Cuentos sin Hadas: entre la Gestión Pública y la Indigestión Ciudadana

El siguiente es un extracto de mi artículo "Cuentos sin Hadas: entre la Gestión Pública y la Indigestión Ciudadana", un recuento de cómo ha evolucionado la Administración Pública en Costa Rica desde 1949, publicado por la Facultad de Ciencias Económicas de la Universidad de Buenos Aires (Argentina) como parte del libro "Estado y Administración Pública: Paradojas en América Latina".

(El artículo completo puede descargarse en la sección de Publicaciones de este sitio).

 

1. Introducción: el “Patito Feo” del debate académico

Desde que la democracia se dio por sentada como un sistema político “sagrado” e indiscutible, la ciencia política —la disciplina que, en principio, debe encargarse de estudiar y explicar los diversos aspectos de la realidad política (Sartori 1986)— se ha aficionado a los temas “glamorosos” como la competencia electoral, la dinámica de los partidos políticos y la organización política de un país. De tal énfasis ha resultado una plétora de estudios, ensayos y publicaciones al respecto, algunas de las cuales —con una frecuencia que el mismo Sartori lamenta— se empeñan en “matematizarse en exceso” y en demostrar con datos alguna hipótesis que, en el fondo, resulta irrelevante para la comprensión de lo político (Cansino 2006).

 Existe, sin embargo, otra gran esfera que —como el proverbial “patito feo” de Andersen— se posterga a menudo dentro de la discusión intelectual, o es objeto de enfoques sesgados o distorsionados: la gestión pública, es decir, la organización, administración y funcionamiento de esa gran estructura política que conocemos como Estado. En efecto, esta “involución” del estudio científico sobre la administración como disciplina autónoma es señalada claramente por Ferraro (2009) al afirmar que “los estudios con una perspectiva social y política de la Administración Pública tienden a desaparecer (…), para ser substituidos por el enfoque exclusivamente jurídico y formal del Derecho Administrativo”. Un destino curioso, considerando que este “patito feo” es precisamente el tema más explorado desde los orígenes mismos de la filosofía política, y también con el que más contacto cotidiano tiene la ciudadanía en general (al menos en aquellos lugares donde la estructura del Estado sobrepasa lo meramente nominal).

Nunca se ha sabido, al menos en el contexto latinoamericano, que este “patito feo” haya acabado por convertirse en el “hermoso cisne”, en decir, en la administración pública altamente profesionalizada, permanente, meritoria, eficiente y racional, que constituye el ideal clásico planteado por Weber (1921/1964) y explicado con mayor detalle en el ensayo de Blutman y otros para esta misma edición. No en vano se ha sugerido que, tratándose de países en vías de desarrollo como los nuestros, la existencia de funcionarios expertos y capaces de implementar políticas públicas suele ser una excepción y no la regla (Huber y McCarty, 2001); y también que, con lamentable frecuencia, algunos de estos funcionarios convierten sus potestades en un artículo de comercio (Schmidtz 2015). Sin embargo, en este artículo se examinará un caso notable por la relativa solidez institucional que, al menos después de 1948 (Sánchez 2007a), ha venido demostrando: el de Costa Rica.

=====

- [TAREAS POR REALIZAR]
a) Según el extracto, ¿qué institución publicó el artículo del que procede?
b) Indica si cada afirmación concuerda con el extracto y cita las palabras que lo deciden: (i) El artículo repasa la evolución de la Administración Pública en Costa Rica desde 1949. (ii) Según Ferraro (2009), los estudios con perspectiva social y política de la Administración Pública tienden a multiplicarse. (iii) La gestión pública se compara con el "patito feo" de Andersen.
c) Reproduce el fragmento del extracto comprendido entre "Desde que la" y "político (Cansino 2006).", ambos incluidos.
El material que aparece a continuación no es necesario.

[Fragmentos del conjunto de datos]
=====

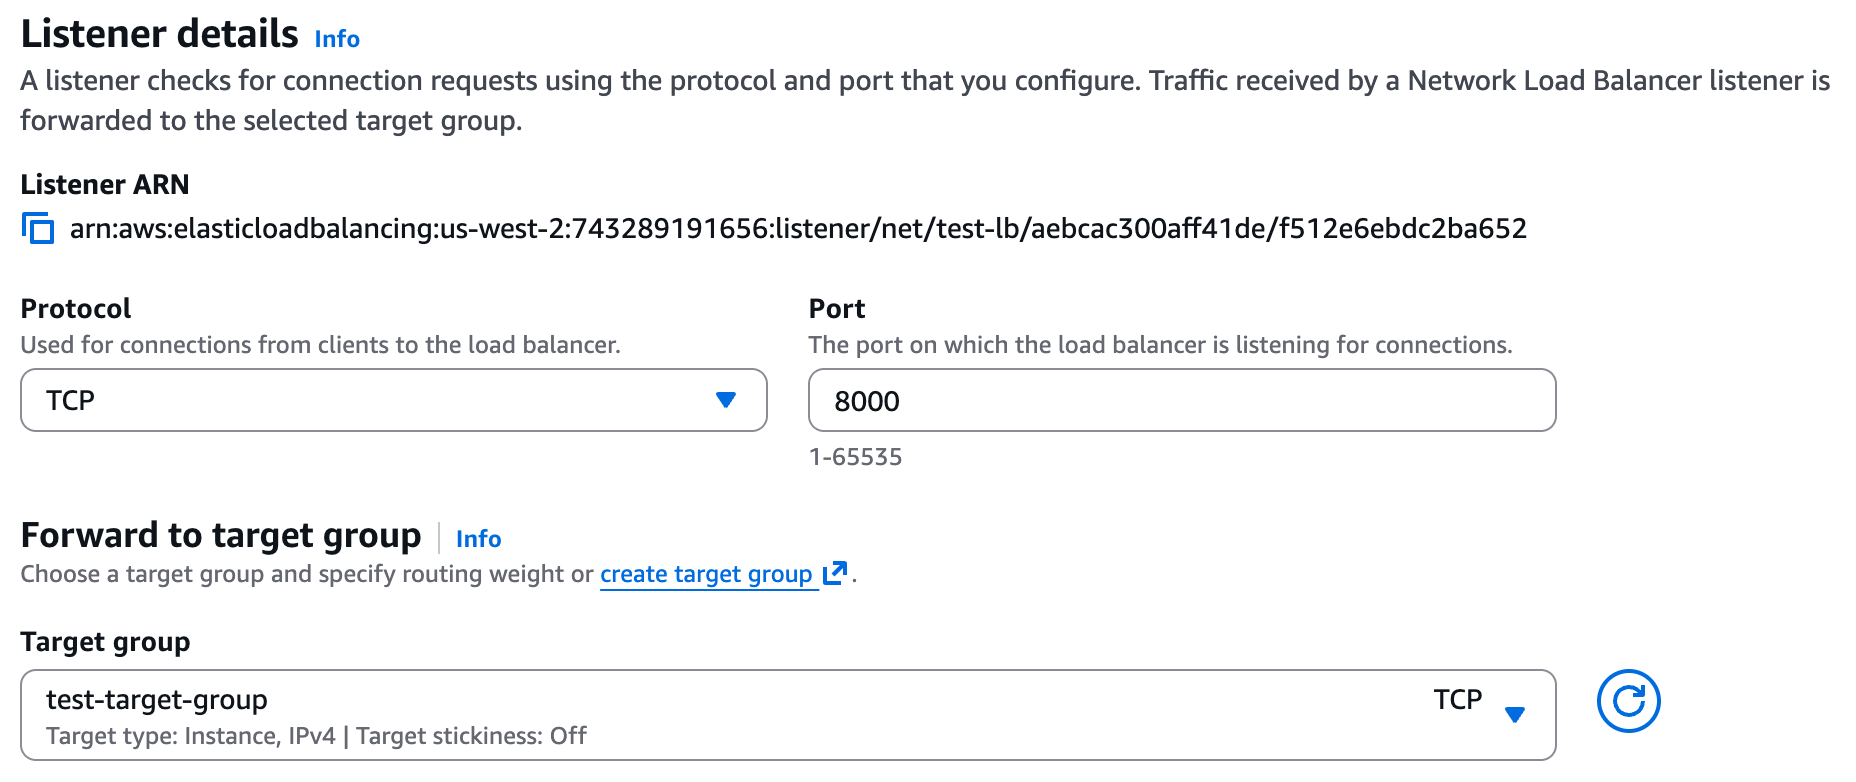Image resolution: width=1856 pixels, height=782 pixels.
Task: Click the Target type Instance description line
Action: [x=316, y=736]
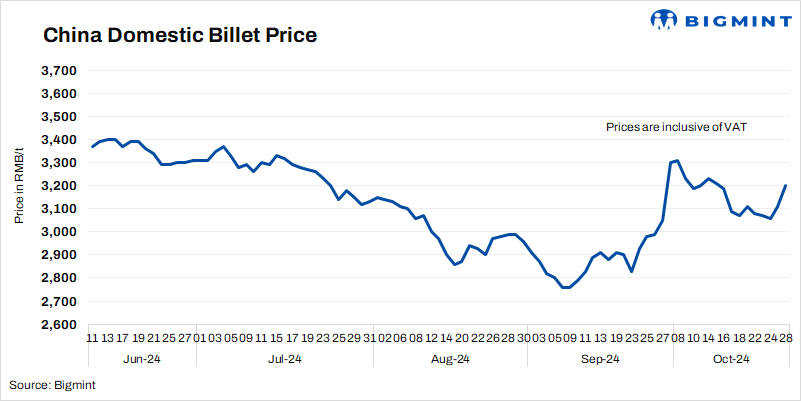Click the BIGMINT brand name text
Image resolution: width=801 pixels, height=401 pixels.
point(732,20)
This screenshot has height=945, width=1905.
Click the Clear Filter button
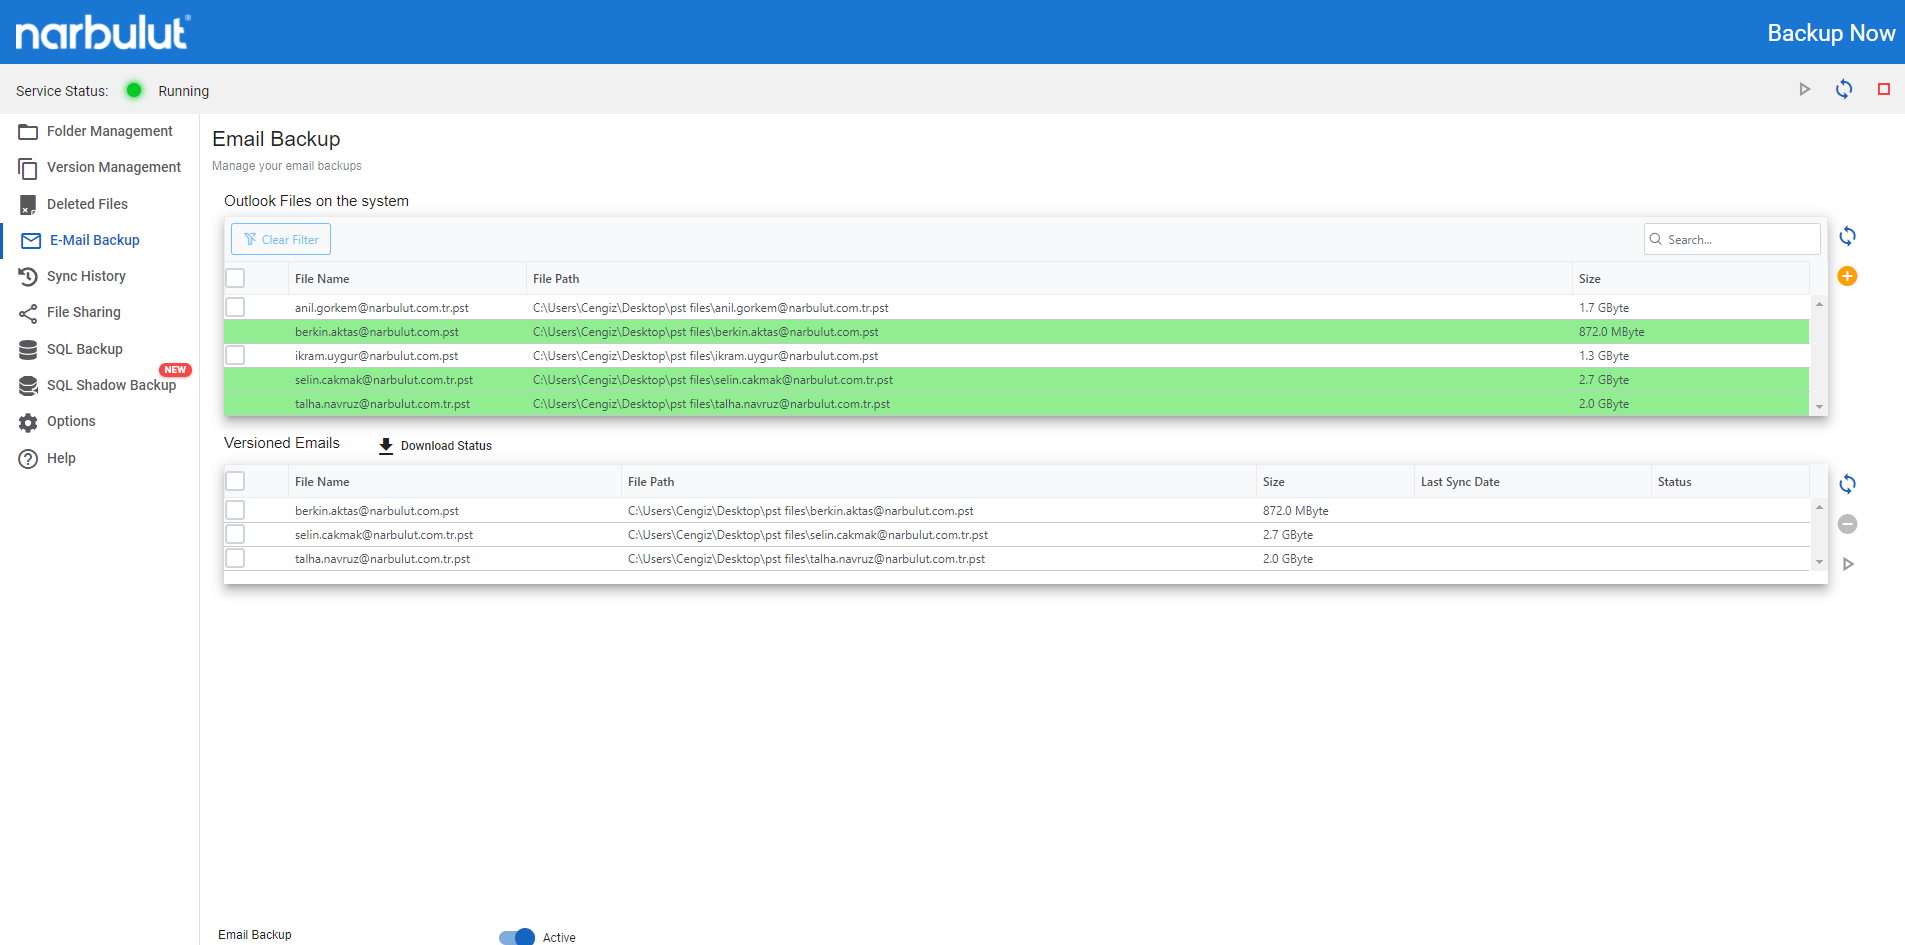tap(281, 239)
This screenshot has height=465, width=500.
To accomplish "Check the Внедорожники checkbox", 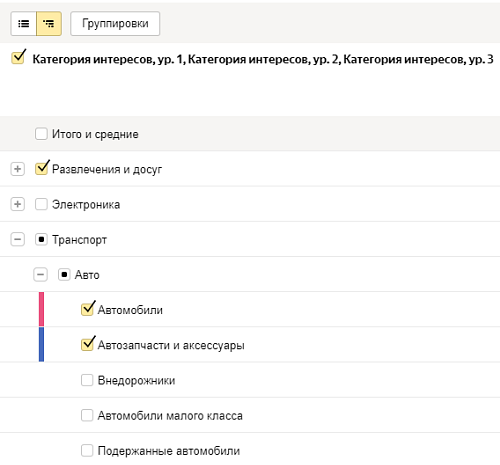I will pyautogui.click(x=87, y=380).
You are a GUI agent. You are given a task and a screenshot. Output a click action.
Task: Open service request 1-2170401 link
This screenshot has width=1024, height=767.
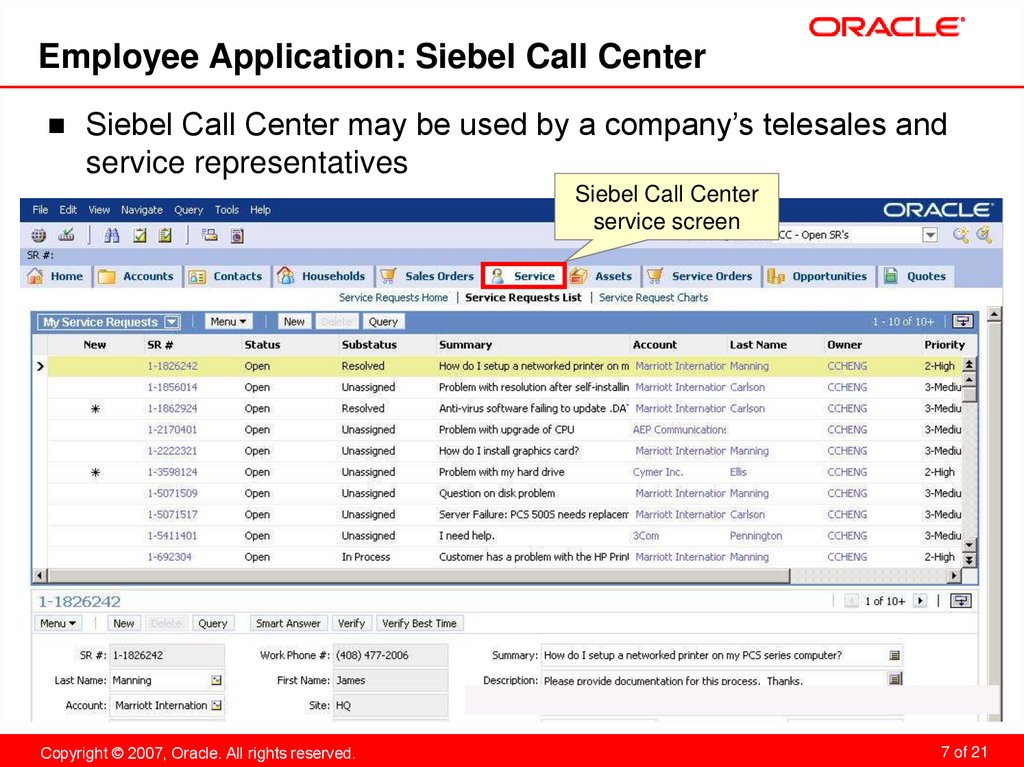click(172, 429)
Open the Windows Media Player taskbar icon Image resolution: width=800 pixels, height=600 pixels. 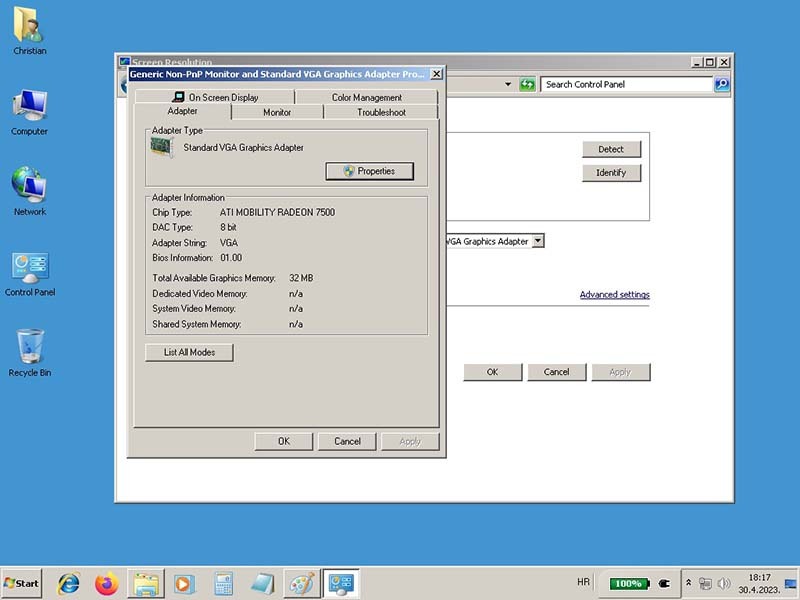click(x=184, y=583)
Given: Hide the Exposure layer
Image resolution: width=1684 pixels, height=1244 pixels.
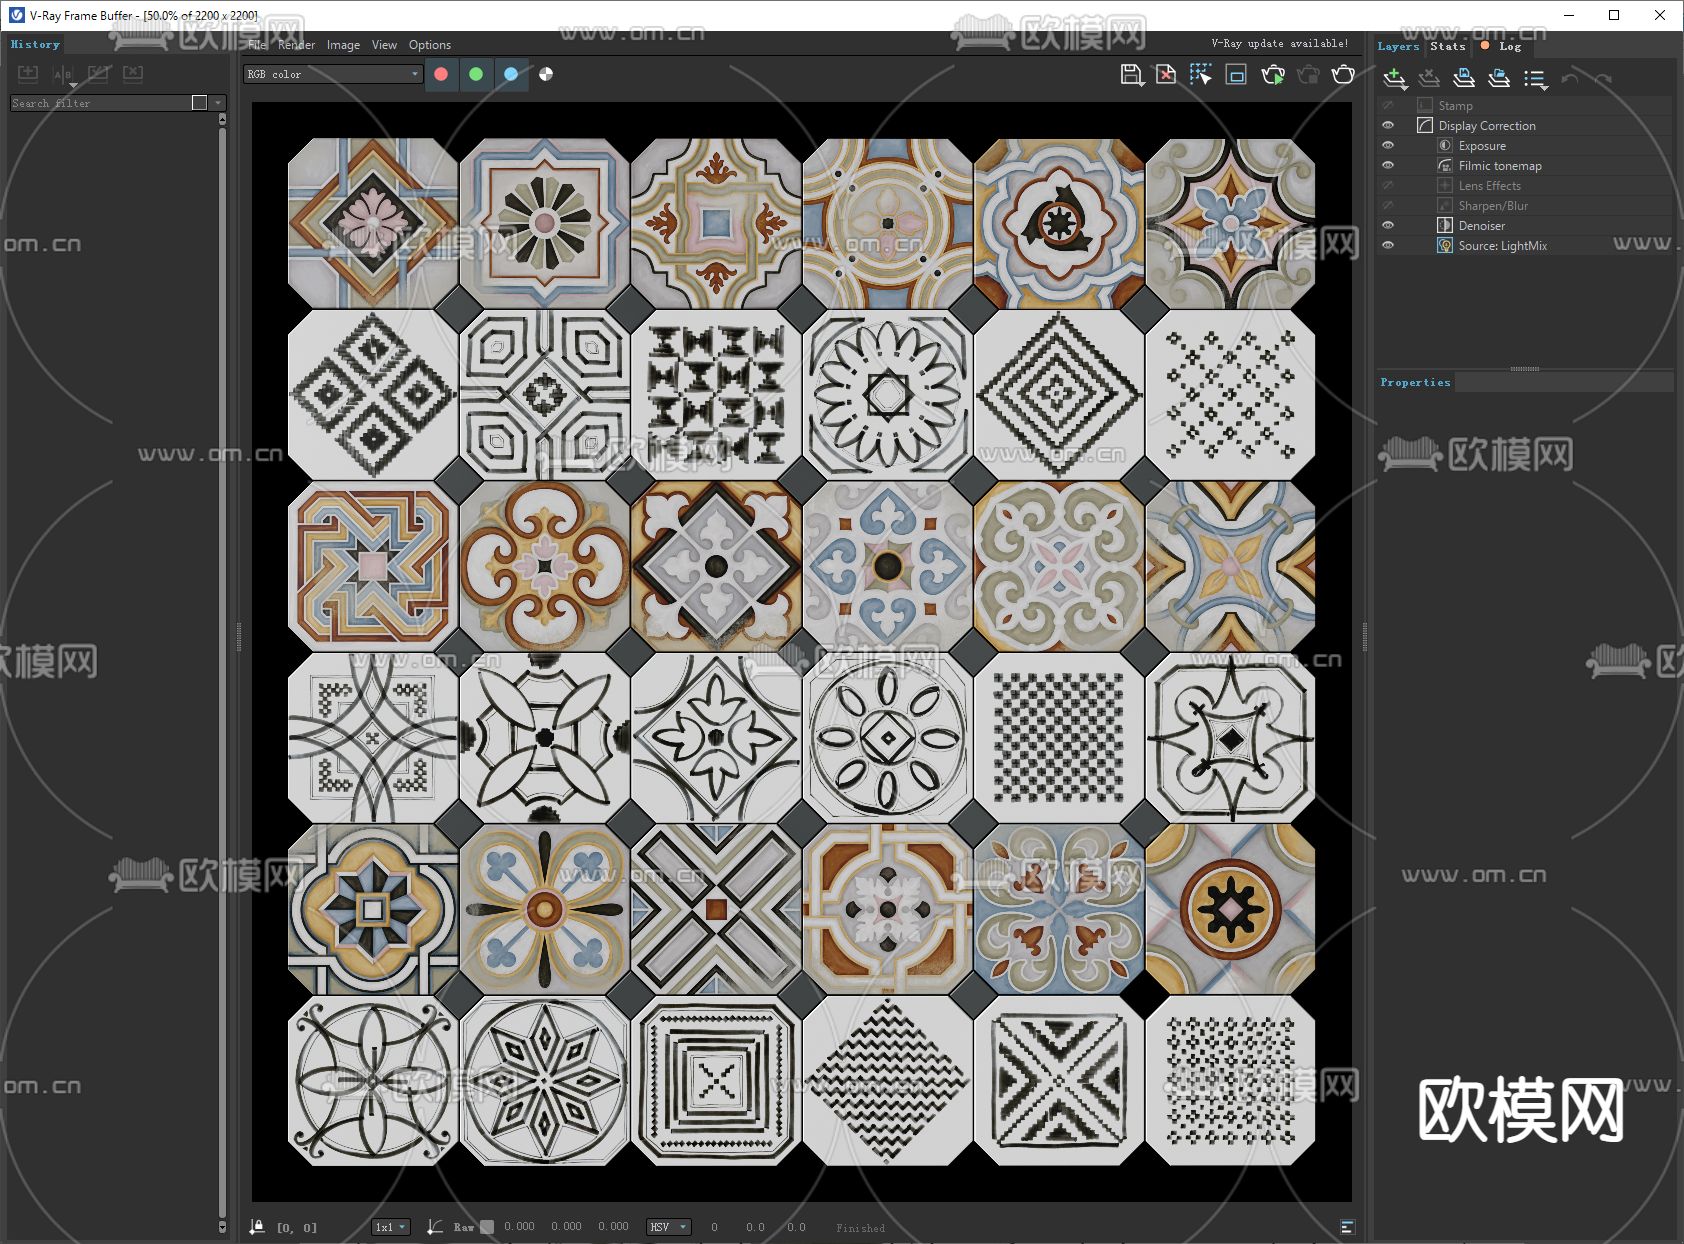Looking at the screenshot, I should 1388,146.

=====

- [RESPUESTAS]
a) La Facultad de Ciencias Económicas de la Universidad de Buenos Aires (Argentina).

b)
(i) Sí: «un recuento de cómo ha evolucionado la Administración Pública en Costa Rica desde 1949».
(ii) No: «los estudios con una perspectiva social y política de la Administración Pública tienden a desaparecer».
(iii) Sí: «como el proverbial “patito feo” de Andersen».

c)
Desde que la democracia se dio por sentada como un sistema político “sagrado” e indiscutible, la ciencia política —la disciplina que, en principio, debe encargarse de estudiar y explicar los diversos aspectos de la realidad política (Sartori 1986)— se ha aficionado a los temas “glamorosos” como la competencia electoral, la dinámica de los partidos políticos y la organización política de un país. De tal énfasis ha resultado una plétora de estudios, ensayos y publicaciones al respecto, algunas de las cuales —con una frecuencia que el mismo Sartori lamenta— se empeñan en “matematizarse en exceso” y en demostrar con datos alguna hipótesis que, en el fondo, resulta irrelevante para la comprensión de lo político (Cansino 2006).